Sodium-hydrogen exchange inhibition preserves ventricular function after ventricular fibrillation in the intact swine heart

Abstract

Background: We tested the hypothesis that sodium-hydrogen exchange inhibition attenuates ventricular dysfunction after ischemia-reperfusion injury in the intact porcine heart. Methods: Twelve pigs (weight, 30-45 kg) were evenly divided into 2 groups. Baseline ventricular function studies were based on echocardiography, conductance, aortic flow, and left ventricular pressure. Animals were given vehicle (control) or benzamide-N-(aminoiminomethl)-4-(4-[2-furanylcarbonyl]-1-piperazinyl)-3-(methylsulfonyl)methanesulfonate (BIIB 513; 3 mg/kg administered intravenously).
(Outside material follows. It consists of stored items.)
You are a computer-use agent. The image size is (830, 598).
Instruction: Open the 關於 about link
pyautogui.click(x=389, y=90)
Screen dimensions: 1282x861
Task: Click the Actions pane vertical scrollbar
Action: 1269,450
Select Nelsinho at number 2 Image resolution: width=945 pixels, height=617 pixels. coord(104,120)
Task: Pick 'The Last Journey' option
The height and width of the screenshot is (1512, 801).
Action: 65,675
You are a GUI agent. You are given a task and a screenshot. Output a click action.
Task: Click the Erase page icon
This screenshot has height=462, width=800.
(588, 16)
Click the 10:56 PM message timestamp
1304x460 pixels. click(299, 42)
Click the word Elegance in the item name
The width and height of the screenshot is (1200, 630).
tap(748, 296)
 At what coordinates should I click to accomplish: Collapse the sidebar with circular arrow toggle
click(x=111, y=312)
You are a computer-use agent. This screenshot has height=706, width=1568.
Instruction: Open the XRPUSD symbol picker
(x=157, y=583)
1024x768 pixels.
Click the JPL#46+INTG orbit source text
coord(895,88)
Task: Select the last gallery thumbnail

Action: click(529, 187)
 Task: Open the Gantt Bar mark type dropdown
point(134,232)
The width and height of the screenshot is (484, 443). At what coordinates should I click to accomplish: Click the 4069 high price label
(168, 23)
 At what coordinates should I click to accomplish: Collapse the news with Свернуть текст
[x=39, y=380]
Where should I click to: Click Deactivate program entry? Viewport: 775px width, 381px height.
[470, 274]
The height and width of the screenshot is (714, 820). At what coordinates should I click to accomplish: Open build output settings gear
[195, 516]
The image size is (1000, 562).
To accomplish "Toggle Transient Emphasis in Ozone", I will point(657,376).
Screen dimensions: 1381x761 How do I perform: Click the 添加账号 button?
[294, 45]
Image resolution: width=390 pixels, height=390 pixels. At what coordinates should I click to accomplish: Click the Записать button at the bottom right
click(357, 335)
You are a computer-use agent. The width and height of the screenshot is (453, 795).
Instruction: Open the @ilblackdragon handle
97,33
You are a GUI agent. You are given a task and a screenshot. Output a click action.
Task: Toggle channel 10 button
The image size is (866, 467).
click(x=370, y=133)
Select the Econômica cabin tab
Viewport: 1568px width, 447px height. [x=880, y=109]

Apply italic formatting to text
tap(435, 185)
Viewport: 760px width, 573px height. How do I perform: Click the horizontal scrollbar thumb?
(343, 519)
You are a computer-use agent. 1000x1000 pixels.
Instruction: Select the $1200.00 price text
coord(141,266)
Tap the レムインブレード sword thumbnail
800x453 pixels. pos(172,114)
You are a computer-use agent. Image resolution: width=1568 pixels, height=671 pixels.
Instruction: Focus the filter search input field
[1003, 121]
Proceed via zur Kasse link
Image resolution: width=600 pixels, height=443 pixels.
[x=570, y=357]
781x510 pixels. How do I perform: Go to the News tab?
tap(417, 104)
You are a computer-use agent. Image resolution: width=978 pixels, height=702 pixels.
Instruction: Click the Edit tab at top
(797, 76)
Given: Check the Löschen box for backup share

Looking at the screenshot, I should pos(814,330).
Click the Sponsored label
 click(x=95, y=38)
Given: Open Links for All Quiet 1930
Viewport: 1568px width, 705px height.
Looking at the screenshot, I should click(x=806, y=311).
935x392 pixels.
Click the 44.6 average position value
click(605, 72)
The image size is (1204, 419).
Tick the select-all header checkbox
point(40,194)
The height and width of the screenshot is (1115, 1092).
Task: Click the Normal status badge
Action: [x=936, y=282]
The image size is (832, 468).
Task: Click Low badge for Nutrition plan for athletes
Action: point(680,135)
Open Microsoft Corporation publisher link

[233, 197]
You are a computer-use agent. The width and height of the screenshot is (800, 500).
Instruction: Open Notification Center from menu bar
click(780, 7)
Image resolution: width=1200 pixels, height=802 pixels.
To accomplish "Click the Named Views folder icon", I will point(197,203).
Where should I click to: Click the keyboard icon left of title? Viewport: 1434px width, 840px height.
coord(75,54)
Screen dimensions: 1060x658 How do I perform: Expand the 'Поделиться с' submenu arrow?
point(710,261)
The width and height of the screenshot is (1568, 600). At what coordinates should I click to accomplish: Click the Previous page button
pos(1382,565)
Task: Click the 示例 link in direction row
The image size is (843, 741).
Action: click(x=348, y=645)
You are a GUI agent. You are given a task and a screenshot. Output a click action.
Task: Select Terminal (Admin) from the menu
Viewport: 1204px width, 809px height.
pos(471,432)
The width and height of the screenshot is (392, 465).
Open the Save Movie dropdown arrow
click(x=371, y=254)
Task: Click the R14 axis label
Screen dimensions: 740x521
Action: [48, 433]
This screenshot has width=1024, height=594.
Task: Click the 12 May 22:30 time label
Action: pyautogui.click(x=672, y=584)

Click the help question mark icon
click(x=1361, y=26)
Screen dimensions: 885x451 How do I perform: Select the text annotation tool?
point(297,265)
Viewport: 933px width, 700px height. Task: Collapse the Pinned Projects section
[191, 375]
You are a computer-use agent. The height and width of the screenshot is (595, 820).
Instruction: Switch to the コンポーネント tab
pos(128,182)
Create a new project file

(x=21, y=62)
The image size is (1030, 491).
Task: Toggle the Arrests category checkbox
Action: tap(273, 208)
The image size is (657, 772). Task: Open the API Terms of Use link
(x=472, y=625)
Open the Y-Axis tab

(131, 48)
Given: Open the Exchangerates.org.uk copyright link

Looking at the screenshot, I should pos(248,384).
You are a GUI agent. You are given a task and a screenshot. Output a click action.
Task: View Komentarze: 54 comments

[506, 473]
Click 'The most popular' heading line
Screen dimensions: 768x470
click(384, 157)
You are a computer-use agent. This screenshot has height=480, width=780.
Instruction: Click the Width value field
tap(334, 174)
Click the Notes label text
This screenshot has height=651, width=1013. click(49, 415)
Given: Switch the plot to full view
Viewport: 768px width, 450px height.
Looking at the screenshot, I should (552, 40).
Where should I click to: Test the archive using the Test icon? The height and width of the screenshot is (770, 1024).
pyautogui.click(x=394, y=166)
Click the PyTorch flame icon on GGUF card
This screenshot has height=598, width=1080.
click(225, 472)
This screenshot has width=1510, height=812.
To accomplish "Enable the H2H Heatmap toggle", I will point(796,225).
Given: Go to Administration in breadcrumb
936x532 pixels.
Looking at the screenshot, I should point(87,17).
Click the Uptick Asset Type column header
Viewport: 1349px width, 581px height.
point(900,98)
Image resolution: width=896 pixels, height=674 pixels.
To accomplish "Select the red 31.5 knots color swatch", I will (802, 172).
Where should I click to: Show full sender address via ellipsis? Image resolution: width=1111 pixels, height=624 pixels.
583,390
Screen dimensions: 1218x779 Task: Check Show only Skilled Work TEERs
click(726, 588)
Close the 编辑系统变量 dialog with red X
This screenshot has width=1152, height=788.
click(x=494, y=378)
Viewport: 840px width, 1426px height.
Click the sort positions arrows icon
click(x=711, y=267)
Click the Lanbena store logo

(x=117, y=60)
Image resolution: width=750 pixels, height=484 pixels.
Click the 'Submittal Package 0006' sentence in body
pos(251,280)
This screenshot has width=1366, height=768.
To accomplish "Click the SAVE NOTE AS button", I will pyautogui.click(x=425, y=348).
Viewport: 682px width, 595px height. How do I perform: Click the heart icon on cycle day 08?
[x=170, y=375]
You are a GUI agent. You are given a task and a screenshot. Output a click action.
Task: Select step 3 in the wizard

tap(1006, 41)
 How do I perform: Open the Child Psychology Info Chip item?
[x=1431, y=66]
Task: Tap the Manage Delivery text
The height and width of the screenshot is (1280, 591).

Ten minutes later, hearts were subjected to 75 seconds of ventricular fibrillation. After reperfusion for 40 minutes, function studies were repeated. Hearts were arrested and excised. Postmortem data included passive pressure-volume curves and myocardial water content. Results: Preload recruitable stroke work was significantly decreased from baseline after ischemia and reperfusion in the control group (27.7 ± 2.5 vs 48.0 ± 5.6 mm Hg [± SEM], P = .001) but not in the BIIB 513 group (43.0 ± 5.8 vs 45.5 ± 4.1 mm Hg, P = not significant). In vivo diastolic and postmortem passive left ventricular compliance were reduced after ischemia and reperfusion for control animals but remained unchanged for animals receiving BIIB 513. Time required to recover baseline blood pressure after ventricular fibrillation was significantly longer for control animals (159 ± 15 vs 88 ± 14 seconds [± SEM], P = .008). Myocardial water content (78.97% ± 0.94% vs 77.86% ± 0.46% [± SEM]) and normalized left ventricular mass (137.24 ± 6.17 vs 128.41 ± 1.96 g [± SEM]) were insignificantly increased in control animals. Conclusions: Sodium-hydrogen exchange inhibition attenuates ventricular dysfunction after 75 seconds of ventricular fibrillation and 40 minutes of reperfusion. This family of agents might prove useful in patients with severe left ventricular dysfunction undergoing ventricular fibrillation for implantable cardioverter defibrillator testing.